# Urea newbie



## Bikethrow (May 3, 2021)

New to liquid Urea. Just want to be sure I'm right. Okay for liquid urea 28-0-0 to sit on turf? Doesn't need to be watered in?

Thanks


----------



## Jay20nj (Jul 25, 2018)

Depends on rate.


----------



## Bikethrow (May 3, 2021)

@Jay20nj 3oz per 1000sq in 2gal.


----------



## Bikethrow (May 3, 2021)




----------



## jha4aamu (Oct 16, 2017)

If you are applying over .25lb of N/k its probably a good idea to water it in.


----------



## Jay20nj (Jul 25, 2018)

Thats a very low rate so no need to water it in. Actually prob better not to and let it be absorbed foliar since the rate is so low.


----------



## g-man (Jun 15, 2017)

3oz * 0.28 = 0.84oz. that's nothing.

This product sounds not to be that good. What is it?


----------



## Bikethrow (May 3, 2021)

Product is Growforge UAN 28-0-0. The rate is 3-6oz per 1000sq.
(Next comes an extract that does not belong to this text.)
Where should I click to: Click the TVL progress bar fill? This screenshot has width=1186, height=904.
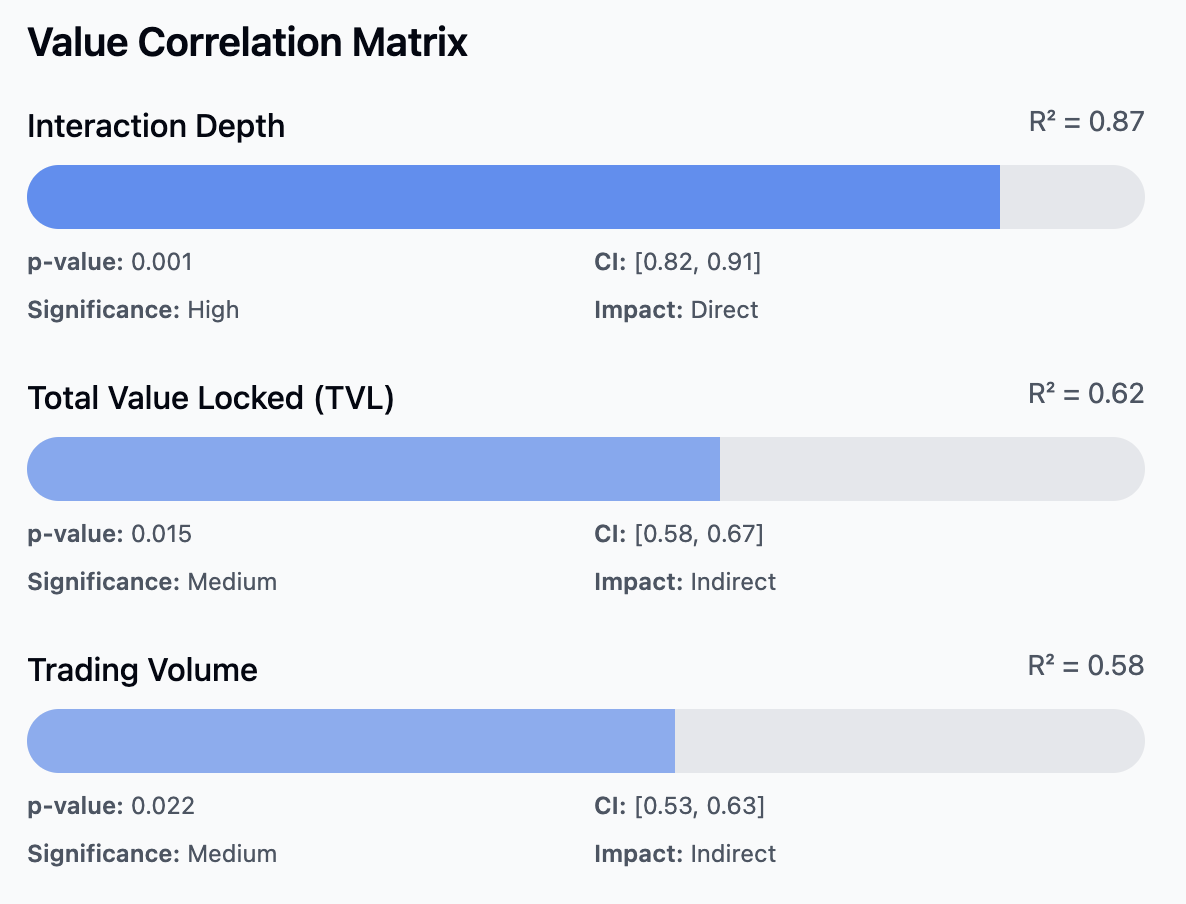pos(374,469)
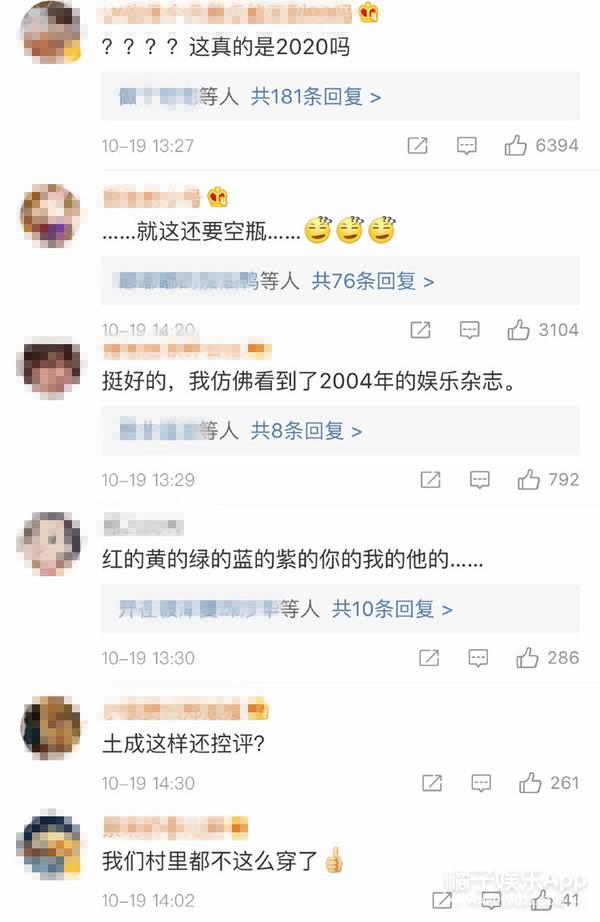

First use so I'm going with the lowest recommended @g-man

https://growforge.ca/collections/straightline/products/uan-28-0-0-homeowner


----------



## g-man (Jun 15, 2017)

You can save a lot of $$ using DEF. 10oz = 0.1lb of N. Diesel exhaust fluid from your local auto parts/Walmart/gas station. In the USA, 2.5g is around $9.


----------



## Bikethrow (May 3, 2021)

Interesting. Will look into this one.

Thx


----------